Head spinning? See why science communicators need to simplify things? I have a Ph.D. in aquatic chemistry (with knowledge atrophied by years of being a lawyer) and it took me a good hour to go back through all of the above and try and distill things down for you. I THINK I have it right–but the lawyer in me puts that caveat on things, and I welcome comments if I missed anything.
Now that we are done with the aragonite saturation state primer, we can get at Cliff Mass’s contention that the oyster failures that have been observed are NOT due to rising CO2 levels in the atmosphere:
Can we state with any degree of certainty that the oyster spawning failures are due to a decreased aragonite saturation state? The answer at this point–largely based on Waldbusser’s work and work at the Whiskey Creek hatchery in Oregon–seems to be yes, there is both laboratory research and field data that support that conclusion. Can we then go on to attribute the decreased aragonite saturation state to increased CO2 concentrations in the atmosphere? The answer there is yes as well, at least based on the recent work by Katherine Harris and others that looks at the complex interplay of upwelling, freshwater inputs, biological processes, and atmospheric gas exchange on aragonite saturation state. That work shows that surface aragonite saturation states in modern upwelled surface waters along the Oregon coast are lower (0.66 to 3.9) compared to pre-industrial rates (1.0 to 4.7), a drop attributed to increased carbon dioxide in the atmosphere and gas exchange with upwelled surface waters. That work goes into extreme detail trying to tease out the different drivers of aragonite saturation state. It is worth noting that gas exchange is only one of those drivers, but appears to be the factor driving the drop in aragonite saturation states from pre-industrial levels. As I note above, aragonite dissolution is favored for values below 1, and oysters appear to need values of ~1.7 or above to thrive–so the drop from pre-industrial levels may be significant in oyster survival.
So, can we state that increased CO2 concentrations in the atmosphere are the possible cause of the problems seen in the oyster industry? Yes, because atmospheric CO2 is impacting aragonite saturation state-but not because of drops in pH in surface waters. That is an over-simplification of the issue.
Putting all this together, and refereeing Cliff Mass and Craig Welch, I think Craig Welch oversimplified in a necessary manner to communicate complex science. Cliff Mass–not surprisingly–looked at the issue from an atmospheric perspective and missed this issue of aragonite saturation state, although to his credit, he was just looking at the question of whether pH changes due to increased carbon dioxide was driving the observed problems in oyster production.

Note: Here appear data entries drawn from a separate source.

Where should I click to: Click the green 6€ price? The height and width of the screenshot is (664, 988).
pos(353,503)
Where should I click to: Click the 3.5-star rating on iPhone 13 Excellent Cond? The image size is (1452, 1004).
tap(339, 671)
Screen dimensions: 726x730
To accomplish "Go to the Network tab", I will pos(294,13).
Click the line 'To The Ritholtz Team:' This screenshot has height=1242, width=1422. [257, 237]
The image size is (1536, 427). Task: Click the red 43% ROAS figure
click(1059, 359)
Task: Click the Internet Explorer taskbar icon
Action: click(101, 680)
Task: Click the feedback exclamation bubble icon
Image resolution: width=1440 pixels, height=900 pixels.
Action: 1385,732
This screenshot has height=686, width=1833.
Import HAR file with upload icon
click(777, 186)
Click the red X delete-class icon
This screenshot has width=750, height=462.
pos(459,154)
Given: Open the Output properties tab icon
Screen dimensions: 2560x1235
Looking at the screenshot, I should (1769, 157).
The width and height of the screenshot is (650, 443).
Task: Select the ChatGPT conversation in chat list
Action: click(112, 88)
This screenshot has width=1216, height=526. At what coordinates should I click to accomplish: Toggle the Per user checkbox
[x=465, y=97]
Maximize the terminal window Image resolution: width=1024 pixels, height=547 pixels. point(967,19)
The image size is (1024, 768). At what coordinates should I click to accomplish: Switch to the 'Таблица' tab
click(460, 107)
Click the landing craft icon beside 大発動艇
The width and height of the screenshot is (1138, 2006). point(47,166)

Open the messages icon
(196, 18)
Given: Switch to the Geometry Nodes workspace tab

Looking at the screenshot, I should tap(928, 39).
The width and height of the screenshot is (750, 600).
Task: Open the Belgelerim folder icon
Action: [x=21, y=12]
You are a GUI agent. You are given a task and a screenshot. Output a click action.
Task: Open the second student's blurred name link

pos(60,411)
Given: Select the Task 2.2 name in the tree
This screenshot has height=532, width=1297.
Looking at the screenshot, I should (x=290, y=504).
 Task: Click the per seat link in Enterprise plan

Okay. I’m well beyond my word limit for a blog post. What are the impacts of this debate? Cliff Mass has provided fodder for people skeptical of climate change impacts, which I don’t think was his intention (he was driving at scientific integrity and communication in the media). If you look at comments on other media coverage on this issue, you can already see that the Cliff Mass critique is being used by others to discredit the connection between rising CO2 in the atmosphere and impacts to the shellfish industry. That is unfortunate, because, for the reasons I state above, I think we are seeing impacts that are directly attributable to rising CO2 in the atmosphere. The story just isn’t simple.